Working data
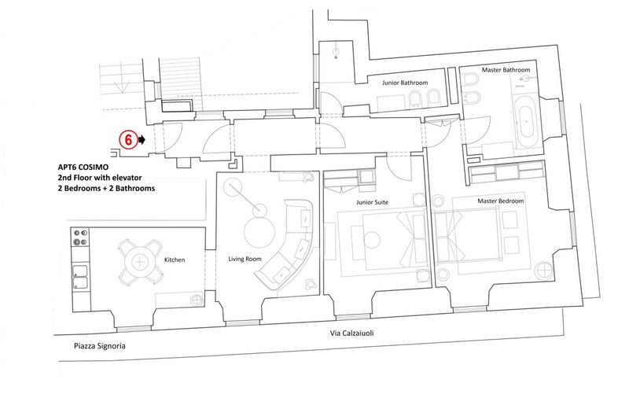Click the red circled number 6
pyautogui.click(x=128, y=140)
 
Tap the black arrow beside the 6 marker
pyautogui.click(x=142, y=139)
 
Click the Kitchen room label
pyautogui.click(x=175, y=260)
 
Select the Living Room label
pyautogui.click(x=245, y=259)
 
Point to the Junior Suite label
pyautogui.click(x=372, y=202)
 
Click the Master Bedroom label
pyautogui.click(x=501, y=201)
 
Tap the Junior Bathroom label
pyautogui.click(x=405, y=83)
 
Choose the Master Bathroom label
pyautogui.click(x=506, y=70)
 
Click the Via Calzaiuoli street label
pyautogui.click(x=351, y=333)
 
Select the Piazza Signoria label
pyautogui.click(x=100, y=346)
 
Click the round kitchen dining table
pyautogui.click(x=139, y=263)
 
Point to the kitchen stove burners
pyautogui.click(x=80, y=237)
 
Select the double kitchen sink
pyautogui.click(x=80, y=277)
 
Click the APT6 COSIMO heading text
pyautogui.click(x=83, y=167)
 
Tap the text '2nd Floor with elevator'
pyautogui.click(x=100, y=177)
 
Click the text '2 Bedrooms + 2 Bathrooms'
pyautogui.click(x=106, y=188)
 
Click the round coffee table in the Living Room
pyautogui.click(x=259, y=233)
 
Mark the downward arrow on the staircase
pyautogui.click(x=122, y=85)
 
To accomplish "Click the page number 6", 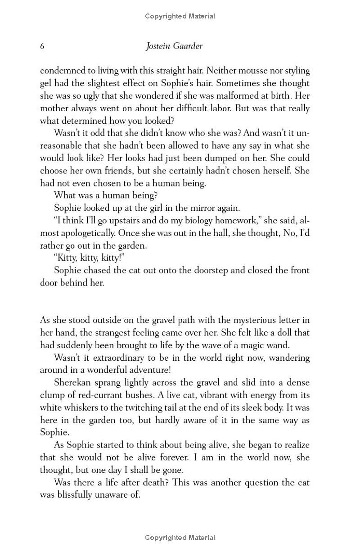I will click(x=42, y=46).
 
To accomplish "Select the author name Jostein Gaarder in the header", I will click(x=174, y=46).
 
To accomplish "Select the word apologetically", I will click(x=86, y=233).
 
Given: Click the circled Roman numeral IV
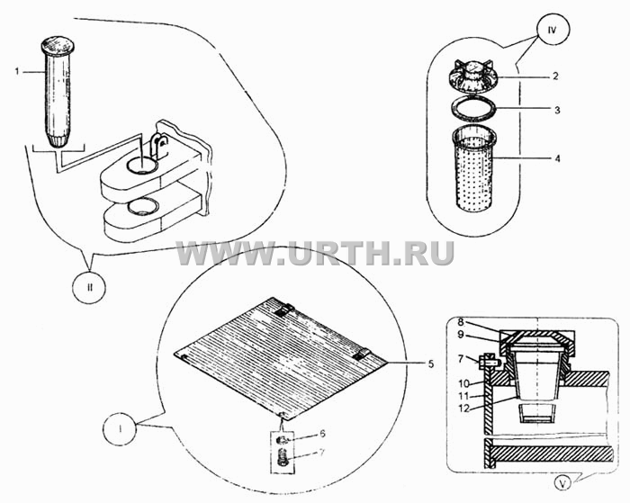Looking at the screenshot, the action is click(552, 30).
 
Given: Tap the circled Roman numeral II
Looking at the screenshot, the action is click(90, 287).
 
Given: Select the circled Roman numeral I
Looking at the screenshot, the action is click(120, 429).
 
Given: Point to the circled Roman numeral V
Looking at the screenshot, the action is click(562, 484).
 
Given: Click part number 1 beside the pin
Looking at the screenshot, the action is click(17, 72).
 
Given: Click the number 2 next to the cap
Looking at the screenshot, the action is click(555, 76).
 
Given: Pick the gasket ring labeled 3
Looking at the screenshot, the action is click(474, 109).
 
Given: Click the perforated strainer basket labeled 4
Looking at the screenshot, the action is click(474, 170).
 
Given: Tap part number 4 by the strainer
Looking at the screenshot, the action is click(557, 158).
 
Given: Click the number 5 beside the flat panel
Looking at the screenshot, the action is click(430, 364).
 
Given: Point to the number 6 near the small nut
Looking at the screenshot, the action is click(322, 434).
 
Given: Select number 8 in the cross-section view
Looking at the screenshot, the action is click(461, 322).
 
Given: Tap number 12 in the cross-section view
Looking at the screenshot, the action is click(464, 409).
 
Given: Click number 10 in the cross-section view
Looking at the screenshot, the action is click(464, 383).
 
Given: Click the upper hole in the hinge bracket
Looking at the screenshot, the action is click(142, 166).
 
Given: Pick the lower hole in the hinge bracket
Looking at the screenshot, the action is click(142, 206).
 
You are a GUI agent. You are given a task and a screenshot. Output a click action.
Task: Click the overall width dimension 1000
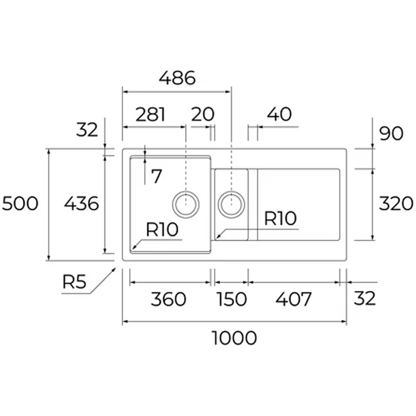[235, 338]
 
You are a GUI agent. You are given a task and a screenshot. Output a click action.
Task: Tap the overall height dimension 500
[20, 204]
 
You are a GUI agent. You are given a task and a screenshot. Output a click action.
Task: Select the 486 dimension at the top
[177, 78]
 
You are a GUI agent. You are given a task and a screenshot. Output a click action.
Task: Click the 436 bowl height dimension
[82, 204]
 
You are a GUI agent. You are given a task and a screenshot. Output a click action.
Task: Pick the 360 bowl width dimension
[168, 299]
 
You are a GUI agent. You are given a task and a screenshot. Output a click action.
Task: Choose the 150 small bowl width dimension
[231, 299]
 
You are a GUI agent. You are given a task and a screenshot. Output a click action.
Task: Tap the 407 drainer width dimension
[293, 299]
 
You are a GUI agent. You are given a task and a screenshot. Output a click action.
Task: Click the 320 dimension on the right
[396, 204]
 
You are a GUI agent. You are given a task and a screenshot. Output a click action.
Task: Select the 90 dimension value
[391, 134]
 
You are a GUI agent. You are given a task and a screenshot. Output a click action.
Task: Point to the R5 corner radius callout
[74, 282]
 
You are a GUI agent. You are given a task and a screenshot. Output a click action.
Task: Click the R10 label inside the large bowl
[162, 229]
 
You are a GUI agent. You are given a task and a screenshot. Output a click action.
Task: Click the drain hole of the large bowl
[186, 204]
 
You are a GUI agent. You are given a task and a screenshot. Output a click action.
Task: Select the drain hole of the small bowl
[232, 204]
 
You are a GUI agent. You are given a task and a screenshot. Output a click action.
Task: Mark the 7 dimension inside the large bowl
[156, 177]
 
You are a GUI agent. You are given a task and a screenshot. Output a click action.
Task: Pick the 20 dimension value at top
[203, 114]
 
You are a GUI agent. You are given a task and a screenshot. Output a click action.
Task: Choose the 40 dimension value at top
[279, 114]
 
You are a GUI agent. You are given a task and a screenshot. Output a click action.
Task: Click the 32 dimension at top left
[87, 130]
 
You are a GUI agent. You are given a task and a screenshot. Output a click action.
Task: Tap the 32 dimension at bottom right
[365, 298]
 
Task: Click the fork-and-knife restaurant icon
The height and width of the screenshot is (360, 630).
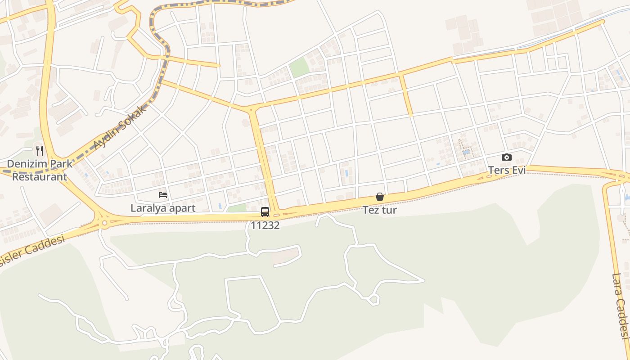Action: pyautogui.click(x=40, y=150)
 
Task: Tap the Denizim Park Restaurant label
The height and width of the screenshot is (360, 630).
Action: pyautogui.click(x=40, y=170)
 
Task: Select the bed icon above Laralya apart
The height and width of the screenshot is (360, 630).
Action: pyautogui.click(x=163, y=195)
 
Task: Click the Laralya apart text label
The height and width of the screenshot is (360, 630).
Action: pyautogui.click(x=163, y=208)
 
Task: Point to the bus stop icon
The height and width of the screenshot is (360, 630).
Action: pyautogui.click(x=265, y=212)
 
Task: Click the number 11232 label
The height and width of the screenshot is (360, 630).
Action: pyautogui.click(x=265, y=225)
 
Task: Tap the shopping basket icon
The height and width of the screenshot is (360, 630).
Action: pyautogui.click(x=380, y=197)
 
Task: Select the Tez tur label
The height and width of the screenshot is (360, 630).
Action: pyautogui.click(x=380, y=210)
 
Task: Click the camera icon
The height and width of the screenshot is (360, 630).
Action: pyautogui.click(x=507, y=157)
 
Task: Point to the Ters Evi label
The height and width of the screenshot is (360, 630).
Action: pyautogui.click(x=507, y=170)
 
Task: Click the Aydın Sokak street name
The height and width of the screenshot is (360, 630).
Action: pyautogui.click(x=120, y=127)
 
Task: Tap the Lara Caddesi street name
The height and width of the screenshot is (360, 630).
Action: pyautogui.click(x=620, y=306)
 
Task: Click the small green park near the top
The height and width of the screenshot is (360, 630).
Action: pyautogui.click(x=299, y=67)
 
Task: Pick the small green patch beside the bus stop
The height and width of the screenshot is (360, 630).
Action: pyautogui.click(x=237, y=208)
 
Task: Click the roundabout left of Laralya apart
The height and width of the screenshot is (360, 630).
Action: pyautogui.click(x=104, y=222)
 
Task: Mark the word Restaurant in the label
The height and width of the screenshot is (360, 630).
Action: pyautogui.click(x=40, y=176)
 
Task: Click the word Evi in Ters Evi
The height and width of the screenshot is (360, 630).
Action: pyautogui.click(x=517, y=170)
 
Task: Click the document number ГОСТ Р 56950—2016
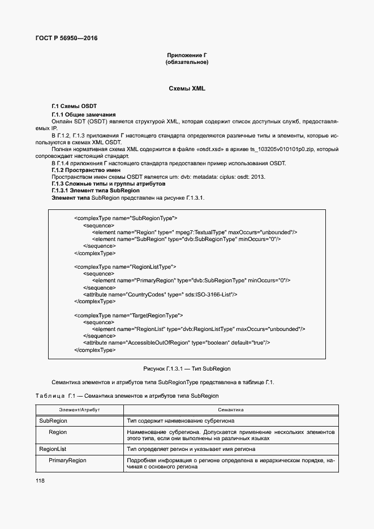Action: click(66, 38)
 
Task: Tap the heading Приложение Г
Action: click(187, 55)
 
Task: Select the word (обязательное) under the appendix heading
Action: click(187, 62)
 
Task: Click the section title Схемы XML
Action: click(187, 89)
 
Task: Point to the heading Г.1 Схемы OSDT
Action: click(74, 106)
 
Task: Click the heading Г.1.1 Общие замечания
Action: click(83, 114)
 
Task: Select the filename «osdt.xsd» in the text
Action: click(213, 149)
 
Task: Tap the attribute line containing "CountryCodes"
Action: click(160, 294)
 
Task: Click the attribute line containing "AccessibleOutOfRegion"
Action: click(177, 343)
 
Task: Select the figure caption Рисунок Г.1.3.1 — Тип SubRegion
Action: click(187, 368)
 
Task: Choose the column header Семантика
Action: click(231, 409)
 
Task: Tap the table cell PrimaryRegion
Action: click(67, 461)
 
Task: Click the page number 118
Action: click(40, 480)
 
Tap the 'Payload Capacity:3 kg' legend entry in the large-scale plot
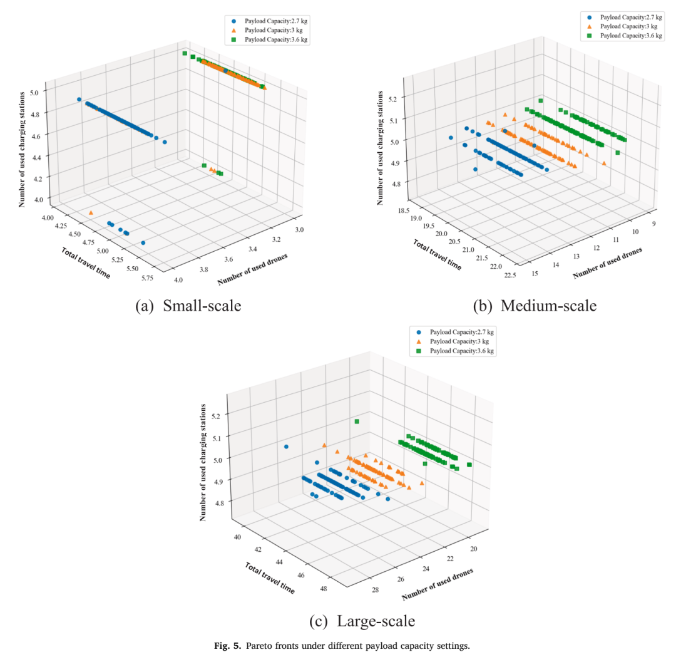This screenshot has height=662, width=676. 453,341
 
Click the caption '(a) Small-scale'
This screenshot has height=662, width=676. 188,306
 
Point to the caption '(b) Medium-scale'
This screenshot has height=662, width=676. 535,306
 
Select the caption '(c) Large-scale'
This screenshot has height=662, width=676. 362,621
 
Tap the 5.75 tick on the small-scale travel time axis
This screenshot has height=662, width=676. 147,277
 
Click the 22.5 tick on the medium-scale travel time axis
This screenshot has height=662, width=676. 510,275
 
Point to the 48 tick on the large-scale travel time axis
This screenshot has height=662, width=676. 324,589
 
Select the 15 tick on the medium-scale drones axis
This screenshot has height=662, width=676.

Stated task
Please reproduce the entries from the line with "Select the Piazza Signoria label" to the line with "pyautogui.click(x=259, y=233)", both included, with every click coordinate multiplied by 1.6 and rounded to a whole number, halves rounding up.

The completed task
Select the Piazza Signoria label
pyautogui.click(x=160, y=554)
 
Click the round kitchen dining table
pyautogui.click(x=222, y=421)
 
Point to the kitchen stove burners
pyautogui.click(x=128, y=379)
 
Select the double kitchen sink
pyautogui.click(x=128, y=443)
 
Click the APT6 COSIMO heading text
pyautogui.click(x=133, y=267)
 
Tap the text '2nd Floor with elevator'
pyautogui.click(x=160, y=283)
 
Click the text '2 Bedrooms + 2 Bathrooms'
pyautogui.click(x=170, y=301)
 
Click the round coffee table in the Living Room
pyautogui.click(x=414, y=373)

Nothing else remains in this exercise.